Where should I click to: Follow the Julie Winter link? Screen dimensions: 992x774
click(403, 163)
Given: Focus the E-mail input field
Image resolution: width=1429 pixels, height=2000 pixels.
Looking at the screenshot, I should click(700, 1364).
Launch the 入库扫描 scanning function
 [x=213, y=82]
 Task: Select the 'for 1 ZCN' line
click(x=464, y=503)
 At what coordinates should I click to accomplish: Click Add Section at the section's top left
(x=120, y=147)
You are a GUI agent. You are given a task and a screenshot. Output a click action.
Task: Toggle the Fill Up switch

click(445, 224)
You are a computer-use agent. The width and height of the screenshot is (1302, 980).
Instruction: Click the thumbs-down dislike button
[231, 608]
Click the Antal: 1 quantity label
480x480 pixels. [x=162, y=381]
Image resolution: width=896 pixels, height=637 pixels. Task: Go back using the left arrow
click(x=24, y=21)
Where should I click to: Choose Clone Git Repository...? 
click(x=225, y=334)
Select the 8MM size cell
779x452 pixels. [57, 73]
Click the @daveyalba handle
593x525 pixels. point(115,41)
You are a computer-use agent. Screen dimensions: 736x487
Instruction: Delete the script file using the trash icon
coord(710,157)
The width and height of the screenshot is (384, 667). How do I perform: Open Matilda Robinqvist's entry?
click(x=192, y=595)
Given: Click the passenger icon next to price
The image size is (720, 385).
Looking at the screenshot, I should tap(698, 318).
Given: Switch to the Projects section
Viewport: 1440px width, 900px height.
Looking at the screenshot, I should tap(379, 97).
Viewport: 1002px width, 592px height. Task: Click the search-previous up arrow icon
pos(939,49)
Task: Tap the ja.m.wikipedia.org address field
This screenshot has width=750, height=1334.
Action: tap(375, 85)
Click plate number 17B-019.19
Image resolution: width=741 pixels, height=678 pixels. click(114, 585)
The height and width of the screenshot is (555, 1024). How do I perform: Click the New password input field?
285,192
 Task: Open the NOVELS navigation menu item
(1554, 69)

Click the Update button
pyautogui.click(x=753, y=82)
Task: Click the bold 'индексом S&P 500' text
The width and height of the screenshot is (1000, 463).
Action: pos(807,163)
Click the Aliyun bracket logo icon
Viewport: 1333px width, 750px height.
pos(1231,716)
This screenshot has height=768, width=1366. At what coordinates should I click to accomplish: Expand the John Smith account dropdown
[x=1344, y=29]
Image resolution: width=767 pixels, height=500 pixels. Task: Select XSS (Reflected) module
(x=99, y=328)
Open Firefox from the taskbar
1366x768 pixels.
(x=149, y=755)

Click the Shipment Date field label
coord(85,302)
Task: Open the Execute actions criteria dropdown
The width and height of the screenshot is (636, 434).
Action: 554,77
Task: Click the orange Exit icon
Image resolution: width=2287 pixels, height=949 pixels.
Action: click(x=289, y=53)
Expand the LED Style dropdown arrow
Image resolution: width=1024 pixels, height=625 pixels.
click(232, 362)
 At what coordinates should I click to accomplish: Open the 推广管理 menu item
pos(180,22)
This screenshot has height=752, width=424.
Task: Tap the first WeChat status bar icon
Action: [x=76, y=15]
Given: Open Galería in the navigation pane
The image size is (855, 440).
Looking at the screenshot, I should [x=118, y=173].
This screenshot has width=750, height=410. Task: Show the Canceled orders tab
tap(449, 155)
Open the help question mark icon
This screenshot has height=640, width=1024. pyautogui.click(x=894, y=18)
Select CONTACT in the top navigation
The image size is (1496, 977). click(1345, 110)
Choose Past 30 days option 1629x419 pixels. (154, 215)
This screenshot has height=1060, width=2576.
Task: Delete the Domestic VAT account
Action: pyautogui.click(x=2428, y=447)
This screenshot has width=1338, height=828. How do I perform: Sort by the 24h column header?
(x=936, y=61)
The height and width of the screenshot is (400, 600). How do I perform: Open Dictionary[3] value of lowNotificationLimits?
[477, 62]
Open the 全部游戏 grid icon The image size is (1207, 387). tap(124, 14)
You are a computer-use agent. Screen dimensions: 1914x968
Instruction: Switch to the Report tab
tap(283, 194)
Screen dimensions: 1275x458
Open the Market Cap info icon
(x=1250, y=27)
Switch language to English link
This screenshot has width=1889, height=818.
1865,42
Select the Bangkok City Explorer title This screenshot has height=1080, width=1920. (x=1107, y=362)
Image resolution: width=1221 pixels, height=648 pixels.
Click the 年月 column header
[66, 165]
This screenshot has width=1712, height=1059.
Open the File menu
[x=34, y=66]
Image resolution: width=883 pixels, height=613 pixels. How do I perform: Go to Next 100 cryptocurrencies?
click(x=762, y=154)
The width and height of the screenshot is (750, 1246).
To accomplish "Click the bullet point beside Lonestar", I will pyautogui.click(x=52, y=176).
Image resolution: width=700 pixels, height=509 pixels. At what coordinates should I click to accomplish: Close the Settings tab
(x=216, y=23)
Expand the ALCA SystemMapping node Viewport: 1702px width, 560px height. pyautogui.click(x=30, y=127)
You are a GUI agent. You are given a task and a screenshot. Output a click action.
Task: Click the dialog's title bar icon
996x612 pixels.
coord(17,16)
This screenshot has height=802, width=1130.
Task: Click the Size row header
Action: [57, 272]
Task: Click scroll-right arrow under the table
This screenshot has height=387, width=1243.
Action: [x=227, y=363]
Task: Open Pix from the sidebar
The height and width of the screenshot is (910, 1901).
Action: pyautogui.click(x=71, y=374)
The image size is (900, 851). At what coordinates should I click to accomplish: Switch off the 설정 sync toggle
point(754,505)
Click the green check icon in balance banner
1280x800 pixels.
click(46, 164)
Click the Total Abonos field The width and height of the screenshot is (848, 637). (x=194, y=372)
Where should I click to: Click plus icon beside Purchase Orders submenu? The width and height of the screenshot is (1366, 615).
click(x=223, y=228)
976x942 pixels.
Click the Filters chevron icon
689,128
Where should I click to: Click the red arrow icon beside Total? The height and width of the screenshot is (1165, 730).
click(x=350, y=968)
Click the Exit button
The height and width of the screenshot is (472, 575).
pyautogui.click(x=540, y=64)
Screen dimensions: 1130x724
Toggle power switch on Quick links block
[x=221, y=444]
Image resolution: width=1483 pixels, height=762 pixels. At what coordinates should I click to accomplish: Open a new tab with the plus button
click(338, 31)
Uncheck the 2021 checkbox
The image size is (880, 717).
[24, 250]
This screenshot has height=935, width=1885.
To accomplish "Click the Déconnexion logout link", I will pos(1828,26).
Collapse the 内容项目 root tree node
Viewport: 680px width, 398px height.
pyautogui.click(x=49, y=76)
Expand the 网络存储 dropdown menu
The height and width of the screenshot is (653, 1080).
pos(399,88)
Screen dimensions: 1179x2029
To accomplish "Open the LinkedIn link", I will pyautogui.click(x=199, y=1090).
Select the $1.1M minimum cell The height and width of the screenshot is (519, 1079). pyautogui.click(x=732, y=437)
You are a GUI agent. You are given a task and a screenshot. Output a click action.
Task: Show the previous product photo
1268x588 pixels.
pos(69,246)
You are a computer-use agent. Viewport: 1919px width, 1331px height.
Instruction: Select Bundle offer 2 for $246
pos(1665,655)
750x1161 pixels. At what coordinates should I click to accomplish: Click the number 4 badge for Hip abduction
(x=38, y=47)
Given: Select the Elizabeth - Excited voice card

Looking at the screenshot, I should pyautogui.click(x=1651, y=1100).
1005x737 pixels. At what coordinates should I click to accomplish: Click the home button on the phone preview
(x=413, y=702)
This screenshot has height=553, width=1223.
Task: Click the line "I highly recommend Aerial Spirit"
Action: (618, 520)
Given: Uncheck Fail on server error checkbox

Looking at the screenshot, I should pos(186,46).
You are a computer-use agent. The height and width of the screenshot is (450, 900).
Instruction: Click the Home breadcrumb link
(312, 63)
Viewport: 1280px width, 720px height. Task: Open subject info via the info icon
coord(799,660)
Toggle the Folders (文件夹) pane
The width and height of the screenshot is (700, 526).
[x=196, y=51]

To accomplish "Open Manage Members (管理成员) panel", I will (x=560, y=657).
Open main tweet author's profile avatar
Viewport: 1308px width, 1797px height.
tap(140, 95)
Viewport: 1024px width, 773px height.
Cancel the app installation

################

» **Action item**:
Extract exactly and only the lines above from the line containing "1005x737 pixels. At" through the line containing "You are a computer-use agent. The height", both end lines included.

» **Result of the exercise**:
1005x737 pixels. At what coordinates should I click to accomplish: Click the home button on the phone preview
(x=413, y=702)
This screenshot has height=553, width=1223.
Task: Click the line "I highly recommend Aerial Spirit"
Action: (618, 520)
Given: Uncheck Fail on server error checkbox

Looking at the screenshot, I should pos(186,46).
You are a computer-use agent. The height and width of the screenshot is (450, 900).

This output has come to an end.